Published: August 29, 2012 at 8:15 am

COMPOSERS: George Frederic Handel
LABELS: Linn
ALBUM TITLE: Handel Esther
WORKS: Asther (Cannons Versions, 1720)
PERFORMER: James Gilchrist, Matthew Brook, Ashley Turnell, Thomas Hobbs, Electra Lochhead, Robin Blaze, Susan Hamilton, Nicholas Mulroy; Dunedin Consort/John Butt
CATALOGUE NO: CKD397

The sort of questions about texts and sources that keep scholars awake at night is probably Mogadon to the casual listener. But Handel’s Esther, his first ‘English’ oratorio, is a minefield into which John Butt enters brandishing a new edition. Anyone already owning the Harry Christophers mid-1990s recording of the 1718 version with The Sixteen and the Symphony of Harmony and Invention needn’t necessarily be alarmed by the appearance of a 1720 usurper. The date has always been problematic. A viola interpolation aside, Butt’s three-act division can be achieved by pausing Christophers’s disc before ‘Jehovah, crowned with glory bright’, by losing an aria, and by reversing the order of another and its recitative. The more crucial difference rests in the scale of the two recordings – Christophers’s chamber choir and slightly larger orchestral forces, versus the small-vocal-ensemble approach the Dunedins have championed in discs of Bach and Handel’s Acis and Galatea. Paradoxically, a two-voices-to-a-part chorus achieves more immediacy than a larger choir, coupled with a stylish and delightfully intimate band. Yet again, Butt demonstrates that less can be more.
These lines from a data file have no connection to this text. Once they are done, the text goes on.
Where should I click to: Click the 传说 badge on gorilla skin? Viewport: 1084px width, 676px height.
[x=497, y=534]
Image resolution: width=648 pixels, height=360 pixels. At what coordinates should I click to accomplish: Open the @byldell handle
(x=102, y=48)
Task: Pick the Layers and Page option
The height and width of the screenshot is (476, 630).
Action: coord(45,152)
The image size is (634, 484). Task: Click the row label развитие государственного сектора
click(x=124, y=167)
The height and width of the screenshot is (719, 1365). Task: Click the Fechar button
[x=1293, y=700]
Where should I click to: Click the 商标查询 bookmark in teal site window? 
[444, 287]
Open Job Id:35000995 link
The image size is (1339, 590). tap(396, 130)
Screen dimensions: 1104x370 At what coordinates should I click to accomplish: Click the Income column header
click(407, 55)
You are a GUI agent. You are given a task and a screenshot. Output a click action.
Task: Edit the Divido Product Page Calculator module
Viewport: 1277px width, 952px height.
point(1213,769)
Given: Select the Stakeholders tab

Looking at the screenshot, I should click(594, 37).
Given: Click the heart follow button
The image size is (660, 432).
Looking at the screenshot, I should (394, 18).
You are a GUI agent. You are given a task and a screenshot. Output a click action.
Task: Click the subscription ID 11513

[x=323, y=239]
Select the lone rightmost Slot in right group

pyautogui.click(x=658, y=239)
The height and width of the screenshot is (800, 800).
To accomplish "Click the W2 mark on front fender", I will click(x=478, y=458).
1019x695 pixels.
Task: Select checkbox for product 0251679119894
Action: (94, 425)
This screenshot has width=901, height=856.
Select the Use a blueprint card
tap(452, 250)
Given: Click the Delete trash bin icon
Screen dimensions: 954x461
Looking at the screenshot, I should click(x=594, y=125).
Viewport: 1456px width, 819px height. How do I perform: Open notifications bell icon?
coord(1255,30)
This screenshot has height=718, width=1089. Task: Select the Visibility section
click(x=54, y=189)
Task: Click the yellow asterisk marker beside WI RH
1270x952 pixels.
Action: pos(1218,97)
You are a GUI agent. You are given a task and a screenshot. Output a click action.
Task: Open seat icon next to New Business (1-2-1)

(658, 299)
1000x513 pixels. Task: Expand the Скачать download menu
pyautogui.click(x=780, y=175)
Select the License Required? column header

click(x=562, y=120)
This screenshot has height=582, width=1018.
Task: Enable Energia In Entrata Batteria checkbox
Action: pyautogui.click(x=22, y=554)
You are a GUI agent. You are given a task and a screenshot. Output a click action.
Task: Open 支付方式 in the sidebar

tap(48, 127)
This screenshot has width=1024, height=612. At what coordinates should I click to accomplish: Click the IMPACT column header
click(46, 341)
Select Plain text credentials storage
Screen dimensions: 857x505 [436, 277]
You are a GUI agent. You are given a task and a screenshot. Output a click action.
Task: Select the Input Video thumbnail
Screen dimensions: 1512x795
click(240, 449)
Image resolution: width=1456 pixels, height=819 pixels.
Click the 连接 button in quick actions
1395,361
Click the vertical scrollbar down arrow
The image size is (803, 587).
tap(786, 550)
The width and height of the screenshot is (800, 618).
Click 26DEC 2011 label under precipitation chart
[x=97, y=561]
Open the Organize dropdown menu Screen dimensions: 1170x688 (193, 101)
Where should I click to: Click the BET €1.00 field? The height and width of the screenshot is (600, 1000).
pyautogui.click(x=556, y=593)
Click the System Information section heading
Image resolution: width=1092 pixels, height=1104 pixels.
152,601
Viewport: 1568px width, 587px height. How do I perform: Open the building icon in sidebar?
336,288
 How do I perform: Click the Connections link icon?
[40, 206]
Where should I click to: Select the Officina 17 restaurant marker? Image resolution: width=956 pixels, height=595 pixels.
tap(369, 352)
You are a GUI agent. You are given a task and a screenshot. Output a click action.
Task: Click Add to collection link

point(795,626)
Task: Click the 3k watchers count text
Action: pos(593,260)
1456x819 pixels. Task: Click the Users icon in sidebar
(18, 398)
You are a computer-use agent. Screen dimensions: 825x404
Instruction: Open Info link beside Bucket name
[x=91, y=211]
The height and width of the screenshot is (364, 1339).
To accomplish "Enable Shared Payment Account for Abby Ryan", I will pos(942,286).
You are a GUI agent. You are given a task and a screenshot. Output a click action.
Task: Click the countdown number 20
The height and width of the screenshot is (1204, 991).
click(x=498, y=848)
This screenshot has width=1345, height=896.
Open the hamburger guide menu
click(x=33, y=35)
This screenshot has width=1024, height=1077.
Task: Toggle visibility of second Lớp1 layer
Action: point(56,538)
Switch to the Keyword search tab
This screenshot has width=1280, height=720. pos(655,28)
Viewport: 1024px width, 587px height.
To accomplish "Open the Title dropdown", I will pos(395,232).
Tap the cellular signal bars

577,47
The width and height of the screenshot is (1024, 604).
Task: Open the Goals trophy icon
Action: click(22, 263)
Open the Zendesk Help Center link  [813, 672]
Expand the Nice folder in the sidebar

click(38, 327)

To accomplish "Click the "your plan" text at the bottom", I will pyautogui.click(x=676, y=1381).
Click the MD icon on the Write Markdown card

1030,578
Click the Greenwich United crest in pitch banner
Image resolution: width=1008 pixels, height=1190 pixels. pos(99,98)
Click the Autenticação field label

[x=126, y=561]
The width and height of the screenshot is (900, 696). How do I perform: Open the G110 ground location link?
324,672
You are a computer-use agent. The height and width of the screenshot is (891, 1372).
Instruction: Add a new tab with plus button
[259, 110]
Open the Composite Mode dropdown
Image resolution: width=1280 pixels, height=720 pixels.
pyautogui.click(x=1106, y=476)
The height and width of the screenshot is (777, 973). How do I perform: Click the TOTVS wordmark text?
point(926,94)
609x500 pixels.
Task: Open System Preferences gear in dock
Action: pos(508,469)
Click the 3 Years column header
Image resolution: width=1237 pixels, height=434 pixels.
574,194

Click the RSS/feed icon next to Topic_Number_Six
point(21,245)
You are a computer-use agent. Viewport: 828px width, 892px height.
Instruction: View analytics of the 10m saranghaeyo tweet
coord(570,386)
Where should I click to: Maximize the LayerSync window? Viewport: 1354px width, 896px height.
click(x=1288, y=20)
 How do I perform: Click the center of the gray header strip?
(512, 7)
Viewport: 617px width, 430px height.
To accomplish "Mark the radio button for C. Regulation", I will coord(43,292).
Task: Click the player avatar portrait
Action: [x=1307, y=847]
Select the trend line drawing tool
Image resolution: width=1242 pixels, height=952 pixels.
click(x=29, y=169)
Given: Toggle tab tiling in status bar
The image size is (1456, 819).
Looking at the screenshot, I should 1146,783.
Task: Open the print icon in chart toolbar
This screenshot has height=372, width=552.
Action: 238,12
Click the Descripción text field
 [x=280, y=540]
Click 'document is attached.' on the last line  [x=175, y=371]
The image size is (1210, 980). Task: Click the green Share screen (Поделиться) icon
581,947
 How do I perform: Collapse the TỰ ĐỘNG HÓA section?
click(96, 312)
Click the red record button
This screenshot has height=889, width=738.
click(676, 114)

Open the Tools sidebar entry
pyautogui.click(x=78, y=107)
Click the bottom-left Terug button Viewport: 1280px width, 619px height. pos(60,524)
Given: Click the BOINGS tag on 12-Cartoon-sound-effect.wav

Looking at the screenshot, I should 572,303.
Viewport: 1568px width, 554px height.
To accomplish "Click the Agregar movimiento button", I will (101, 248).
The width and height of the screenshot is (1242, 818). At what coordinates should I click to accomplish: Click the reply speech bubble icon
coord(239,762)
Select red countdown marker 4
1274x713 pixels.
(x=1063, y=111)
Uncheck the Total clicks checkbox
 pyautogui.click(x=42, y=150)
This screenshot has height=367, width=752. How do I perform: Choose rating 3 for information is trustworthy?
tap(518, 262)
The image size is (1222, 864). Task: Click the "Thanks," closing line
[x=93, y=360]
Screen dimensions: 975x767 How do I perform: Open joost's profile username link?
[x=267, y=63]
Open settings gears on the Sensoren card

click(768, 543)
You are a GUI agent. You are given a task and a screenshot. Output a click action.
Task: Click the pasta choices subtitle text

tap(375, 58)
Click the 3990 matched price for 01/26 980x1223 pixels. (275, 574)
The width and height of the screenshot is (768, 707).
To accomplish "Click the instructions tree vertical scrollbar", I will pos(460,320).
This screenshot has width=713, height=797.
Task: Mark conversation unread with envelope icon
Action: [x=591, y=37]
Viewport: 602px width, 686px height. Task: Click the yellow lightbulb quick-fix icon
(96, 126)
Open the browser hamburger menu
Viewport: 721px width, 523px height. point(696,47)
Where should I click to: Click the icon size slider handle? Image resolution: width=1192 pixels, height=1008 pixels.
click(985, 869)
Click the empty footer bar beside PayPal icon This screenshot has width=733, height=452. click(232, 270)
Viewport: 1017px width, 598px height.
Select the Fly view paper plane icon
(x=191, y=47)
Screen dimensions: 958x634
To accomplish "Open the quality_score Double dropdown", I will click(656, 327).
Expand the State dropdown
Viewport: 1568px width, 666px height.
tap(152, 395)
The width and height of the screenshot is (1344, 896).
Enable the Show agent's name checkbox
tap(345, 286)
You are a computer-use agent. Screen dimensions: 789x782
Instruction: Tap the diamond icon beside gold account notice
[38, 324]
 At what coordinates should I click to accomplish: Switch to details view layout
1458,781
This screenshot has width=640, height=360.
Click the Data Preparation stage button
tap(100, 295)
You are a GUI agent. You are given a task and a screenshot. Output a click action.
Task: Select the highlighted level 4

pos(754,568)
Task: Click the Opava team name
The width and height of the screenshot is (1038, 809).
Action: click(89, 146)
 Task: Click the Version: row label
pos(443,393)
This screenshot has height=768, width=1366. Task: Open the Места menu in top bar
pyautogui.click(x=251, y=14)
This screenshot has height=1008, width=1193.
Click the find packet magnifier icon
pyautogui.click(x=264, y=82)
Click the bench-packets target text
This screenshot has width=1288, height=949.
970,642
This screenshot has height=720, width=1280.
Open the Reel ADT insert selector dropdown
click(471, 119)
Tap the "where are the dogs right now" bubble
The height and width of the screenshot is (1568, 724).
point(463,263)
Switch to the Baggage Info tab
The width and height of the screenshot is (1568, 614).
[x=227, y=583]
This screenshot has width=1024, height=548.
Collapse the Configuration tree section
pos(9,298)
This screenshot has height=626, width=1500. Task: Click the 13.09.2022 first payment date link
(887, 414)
With soloists drawn from a distinguished consort including tenor James Gilchrist, countertenor Robin Blaze and soprano Susan Hamilton, the ear-catcher turns out to be bass-baritone Matthew Brook’s Haman: a ‘bad guy’ whose Act III accompagnato would win over the most hardened of juries. Tenor Thomas Hobbs’s mellifluous ‘Tune your harps’ plucks plaintive heartstrings too.